COMENTARIO AL EVANGELIO
XIX DOMINGO DESPUÉS DE PENTECOSTÉS
Forma Extraordinaria del Rito Romano
Cómo Jesús
viene al mismo tiempo a nuestro Cuerpo y a nuestra alma, hemos de procurar que
uno y otra aparezcan dignos de un tal favor.
1.° Digo que la
primera disposición es la que se refiere al cuerpo, o sea, estar en ayunas, no
haber comido ni bebido nada, a partir de la medianoche. (…)
2.° Digo
también que debemos presentarnos con vestidos decentes; no pretendo que sean
trajes ni adornos ricos, más tampoco deben ser descuidados y estropeados: a
menos que no tengáis otro vestido, habéis de presentaros limpios y aseados.
Algunos no tienen con que cambiarse; otros no se cambian por negligencia. Los
primeros en nada faltan, ya que no es suya la culpa, pero los otros obran mal,
ya que ello es una falta de respeto a Jesús, que con tanto placer entra en su
corazón.
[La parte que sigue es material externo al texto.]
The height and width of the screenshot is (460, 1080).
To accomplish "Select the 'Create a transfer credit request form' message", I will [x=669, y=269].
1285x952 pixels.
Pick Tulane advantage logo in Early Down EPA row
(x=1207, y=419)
Habéis de venir bien peinados; con el rostro y las manos limpias;
nunca debéis comparecer a la Sagrada Mesa sin calzar buenas o malas medias. Mas
esto no quiere decir que apruebe la conducta de esas jóvenes que no hacen
diferencia entre acudir a la Sagrada Mesa o, concurrir a un baile; no se cómo
se atreven a presentarse con tan vanos y frívolos atavíos ante un Dios
humillado y despreciado. ¡Dios mío, Dios mío, que contraste!...
3.º La tercera
disposición es la pureza del cuerpo. Llámase a este sacramento «Pan de los
Ángeles», lo cual nos indica que, para recibirlo dignamente, hemos de
acercarnos todo lo posible a la pureza de los Ángeles. San Juan Crisóstomo nos
dice que aquellos que tienen la desgracia de dejar que su corazón sea presa de
la impureza, deben abstenerse de comer el Pan de los Ángeles pues, de lo
contrario, Dios los castigaría. En los primeros tiempos de la Iglesia, al que
pecaba contra la santa virtud de la pureza se le condenaba a permanecer tres
años sin comulgar; y si recaía, se le privaba de la Eucaristía durante siete
años. Ello se comprende fácilmente, ya que este pecado mancha el alma y el
cuerpo. El mismo San Juan Crisóstomo nos dice que la boca que recibe a
Jesucristo y el cuerpo que lo guarda dentro de sí, deben ser más puros que los
rayos del sol. Es necesario que todo nuestro porte exterior de, a los que nos
ven, la sensación de que nos preparamos para algo grande.
Habréis de
convenir conmigo en que, si para comulgar son tan necesarias las disposiciones
del cuerpo, mucho más lo habrán de ser las del alma, a fin de hacernos
merecedores de las gracias de Jesucristo nos trae al venir a nosotros en la
Sagrada Comunión. Si en la Sagrada Mesa queremos recibir a Jesús en buenas
disposiciones, es preciso que nuestra conciencia no nos remuerda en lo más
mínimo, en lo que a pecados graves se refiere; hemos de estar seguros de que
empleamos en examinar nuestros pecados el tiempo necesario para poderlos
declarar con precisión; tampoco debe remordernos la conciencia respecto a la
acusación que de aquellos hemos hecho en el tribunal de la Penitencia, y al
mismo tiempo hemos de mantener un firme propósito de poner, con la gracia de
Dios, todos los medios para no recaer; es preciso estar dispuesto a cumplir, en
cuanto nos sea posible hacerlo, la penitencia que nos ha sido impuesta. Para
penetrarnos mejor de la grandeza de la acción que vamos a realizar, hemos de
mirar la Sagrada Mesa cómo el tribunal de Jesucristo, ante el cual vamos a ser
juzgados.
(…) Si, los que se acercan a la Sagrada Mesa sin
haber purificado del todo su corazón, se exponen a recibir el castigo de aquel
servidor que se atrevió a sentarse a la mesa sin llevar el vestido de bodas. El
dueño ordenó a sus criados que le prendiesen, le atasen de pies y manos y le
arrojasen a las tinieblas exteriores (Mal., XXII, 13). Asimismo, en la hora de
la muerte dirá Jesucristo a los desgraciados que le recibieron en su corazón
sin haberse convertido: «¿Por qué osasteis recibirme en vuestro corazón,
teniéndolo manchado con tantos pecados?». Nunca debemos olvidar que para
comulgar es preciso estar convertido y en una firme resolución de perseverar.